Anatomy of a GPU1
To make it easier to understand the operation and structure of modern graphic units, we will look at a simplified description of the idea that led to their creation. In contrast to complex CPUs, GPUs aim to execute program code, which has a large number of relatively simple and repetitive operations, on a large number of small processing units. Among many problems that execute considerably faster on the modern GPUs are image and video processing, operations on large vectors and matrices, deep learning.
Modern CPUs are complex digital circuits that speculatively execute instructions in multiple pipelines. These instructions support many diverse operations and addressing modes. CPUs have built-in branch prediction units and trace caches, which store microcodes to be executed. Modern CPUs have multiple cores, each with several levels of cache memory. Hence, the modern CPUs occupy a lot of space on the chip and consume significant energy. CPU cores are designed to minimize latency for one or two threads simultaneously.
In parallel computing, we strive to have as many simple, small and energy-efficient processing units as possible. These smaller processing units typically run at a clock speed several times lower than the CPU clock. Therefore, smaller processing units require a lower supply voltage and thus significantly reduce energy consumption.
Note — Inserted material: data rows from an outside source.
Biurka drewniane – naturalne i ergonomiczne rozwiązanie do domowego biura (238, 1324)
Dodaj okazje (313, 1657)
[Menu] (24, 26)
GPU cores are designed to handle a large number of concurrent, lightweight threads to maximize throughput.
The figure above shows how we can reduce power consumption in a parallel system. On the left side of the image is a CPU solving a problem with frequency f. It needs energy obtained from the supply voltage V. The internal capacitance C acts as a kind of inertia resisting rapid changes in voltage levels of internal digital signals. The power required by the CPU for its operation is proportional to the clock frequency f, the square of the supply voltage V and the capacitance C.
The same problem is solved on the right side of the image but with two CPUs connected in parallel. Suppose we can break down our problem into two subproblems that we can solve separately, each on its CPU. Assume that new CPUs are half the CPU on the left side in terms of chip size and operate at a frequency of f/2. They also need less energy because they process instructions and data at half frequency. It turns out that when we halve the clock frequency in a digital system, we only need 60% of the supply voltage to operate the system. As each new CPU occupies half of the size of the lefthand side CPU, their capacitance is only C/2. Therefore, the new power P' required by a parallel system s only 0.36 P.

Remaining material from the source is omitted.